The project reunited Danko with his friends Jonas Fjeld, one of Norway's biggest stars, and Eric Andersen, the respected songwriter who sprang from the 1960s New York folk scene.

The new album is an intoxicating blend of American roots music seasoned with exotic, centuries-old Norwegian folk instruments. One highlight is Danko's poignant, acoustic rendition of "Twilight," an obscure 1975 Band song.

In addition, the Band will soon start work on its next album, targetted for release in early 1998. The legendary group, which reunited without Richard Manuel, who committed suicide in 1986, and key songwriter Robbie Robertson, has released two albums in the last three years.

The group plans a 35-concert U.S. tour this summer.

Then there is Danko's revved-up solo career. He will tour Japan in April and May, and is planning a live album that would serve as the long-awaited followup to his 1978 solo album, which featured Eric Clapton and the Rolling Stones' Ron Wood.

Danko, who lives in Woodstock, N.Y., also says he'd like to make a "rock 'n' roll duo" album with Rolling Stones great Keith Richards, but no plans have been set yet.

Asked about the flurry of activity, Danko said, "I get bored pretty easy, but I'm lucky to have a lot of musical friends that help me take care of those moments."

A recent solo concert in tiny Foxboro, Mass., captured Danko in fine voice. Expertly backed by drummer Randy Ciarlante and pianist/accordionist Aaron Hurwitz, Danko romped through old classics like "Stage Fright" and "Mystery Train," and a funked-up "Chest Fever" from the Band's famous debut album.

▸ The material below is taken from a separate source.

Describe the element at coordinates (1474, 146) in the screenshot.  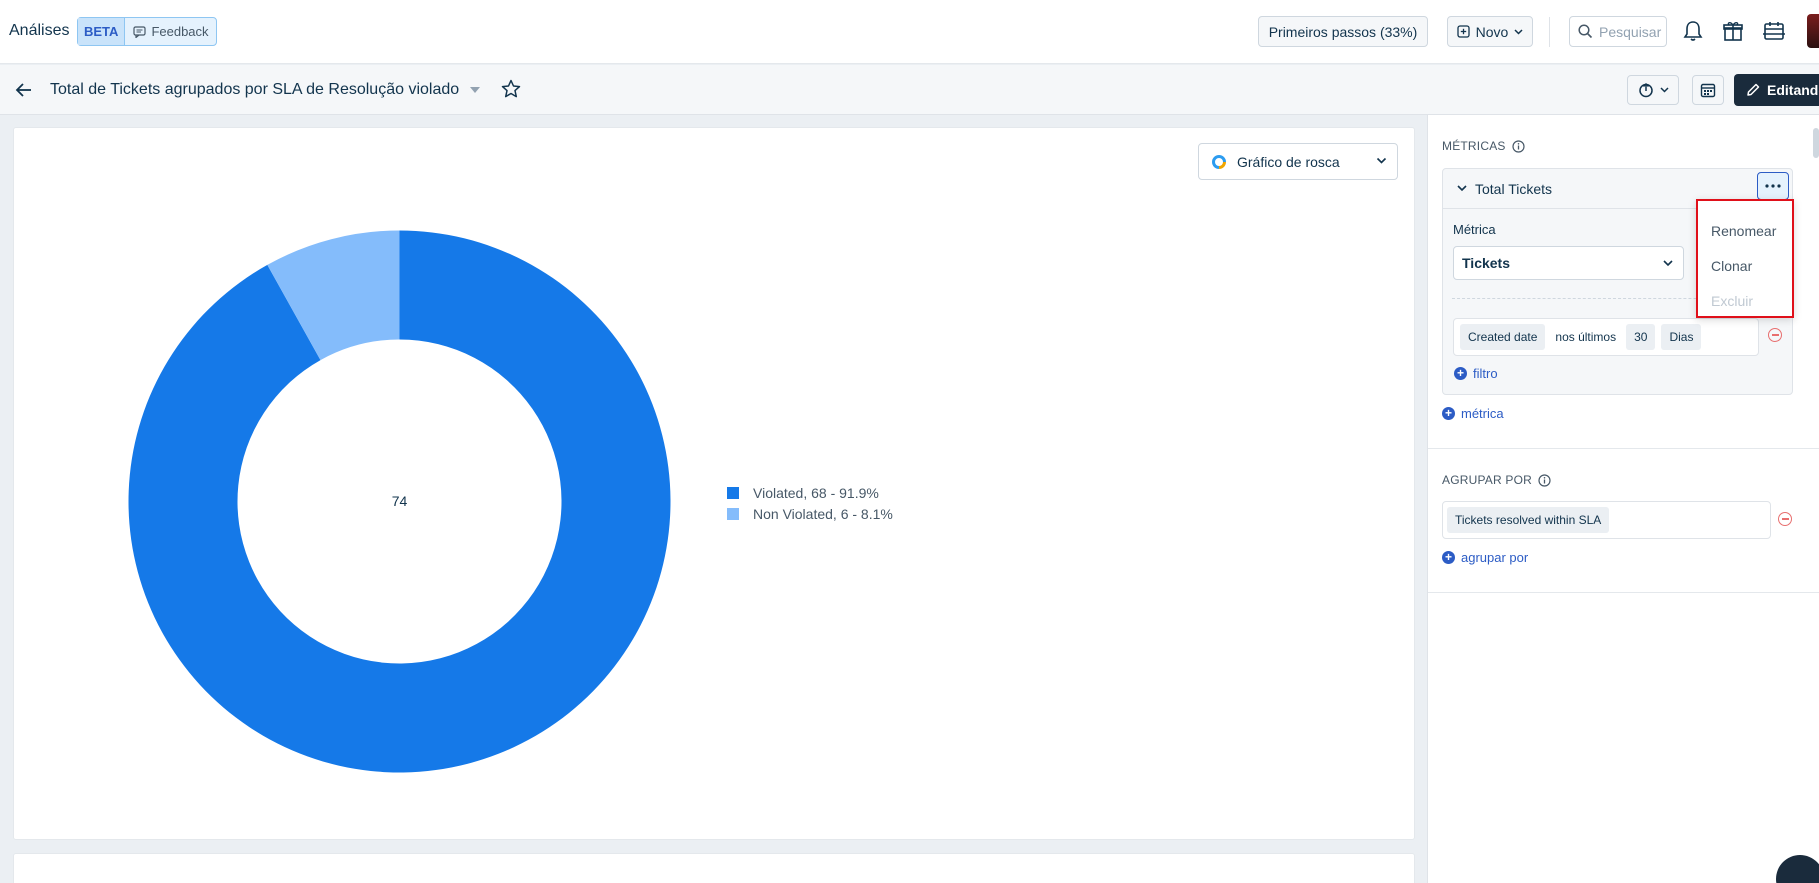
I see `metrics-title: MÉTRICAS` at that location.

Originally formed in 1960 as the backing group for Arkansas rockabilly wild man Ronnie Hawkins, the Band combined good-time rock 'n' roll with American folk traditions like no group before or since. The group's first two albums, Music From Big Pink (1968) and The Band (1969), still rate highly on many critics' all-time "best" lists.

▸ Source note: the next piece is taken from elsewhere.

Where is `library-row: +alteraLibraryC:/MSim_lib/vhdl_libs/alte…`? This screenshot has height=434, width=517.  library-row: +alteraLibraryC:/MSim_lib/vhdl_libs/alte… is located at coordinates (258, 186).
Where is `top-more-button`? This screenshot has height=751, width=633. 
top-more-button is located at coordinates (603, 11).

At the heart of the Band's distinctive sound was the deeply soulful singing of Danko, drummer Levon Helm and Manuel.

"Rick's voice is incredibly unique," said Hurwitz, who is also the Band's co-producer. "It's a gutsy sound, it's haunting, and it really appeals to people."

Asked about his vocal influences, Danko lists Hank Williams, Otis Redding, Sam Cooke, Kitty Wells, Patsy Cline, and Muddy Waters, among many others.

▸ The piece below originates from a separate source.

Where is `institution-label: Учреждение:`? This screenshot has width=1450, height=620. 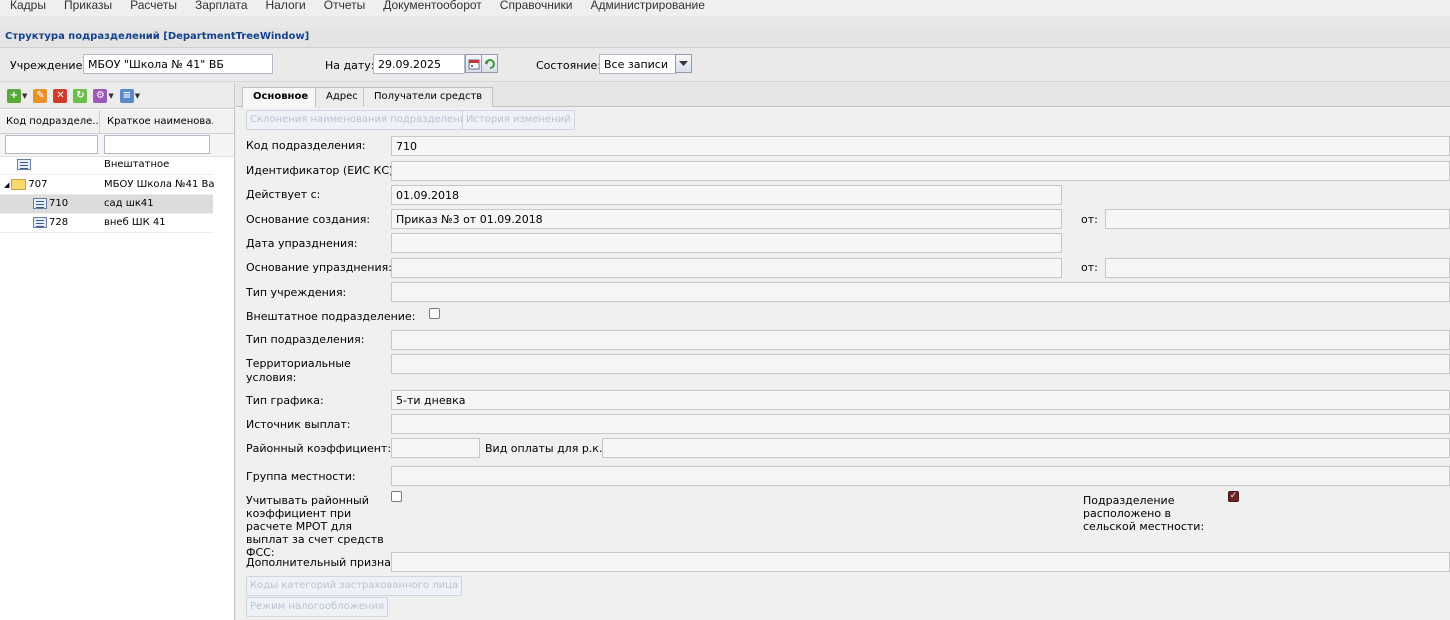 institution-label: Учреждение: is located at coordinates (48, 66).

Danko's heartfelt style was developed the hard way. He quit school in Simcoe, Ontario, at age 14 and went to work as an apprentice meatcutter. He was still a teenager when he ran away to join Hawkins's rockabilly roustabouts.

Never a prolific songwriter, Danko has co-written some gems over the years. "This Wheel's on Fire," which he wrote with Bob Dylan in 1967, has rolled in its share of royalties -- most recently as the theme music for the British TV series "Absolutely Fabulous."

Danko said there are many old Band songs on which he and the others should have been credited as co-writers, instead of being credited solely to Robbie Robertson.

Robertson wrote the group's best-known songs, including "The Weight," "The Night They Drove Old Dixie Down" and "Up on Cripple Creek."

"He'll say he did it all, if you give him the opportunity," Danko said of Robertson. Danko said he empathizes with Mike Love, the Beach Boy who sued bandmate Brian Wilson for withholding songwriting credits on many well-known songs. "Maybe I'll have to end up hiring his lawyer," he laughed.

The surviving original Band members have turned down offers in the millions of dollars to reunite, Danko said. "Money isn't the object anymore. We're not looking for a job."

He strongly disagrees with some critics who have carped that the Band without Robertson is like "Hamlet" without the prince. "Robbie chose to do what he chose to do, and more power to him. I think he's regretted some of those movements, but that's not my problem."

Robertson has released three solo albums as well as some movie soundtracks for Scorsese since leaving the Band.

Danko feels that the "new" Band -- with original members Danko, Helm and Garth Hudson augmented by Ciarlante, Jim Weider and Richard Bell -- is every bit as valid as the "old" Band. "I appreciate the chemistry of the Band over the years and everybody's contribution," he said. "I would like to see that continue for just as long as we can breathe good air."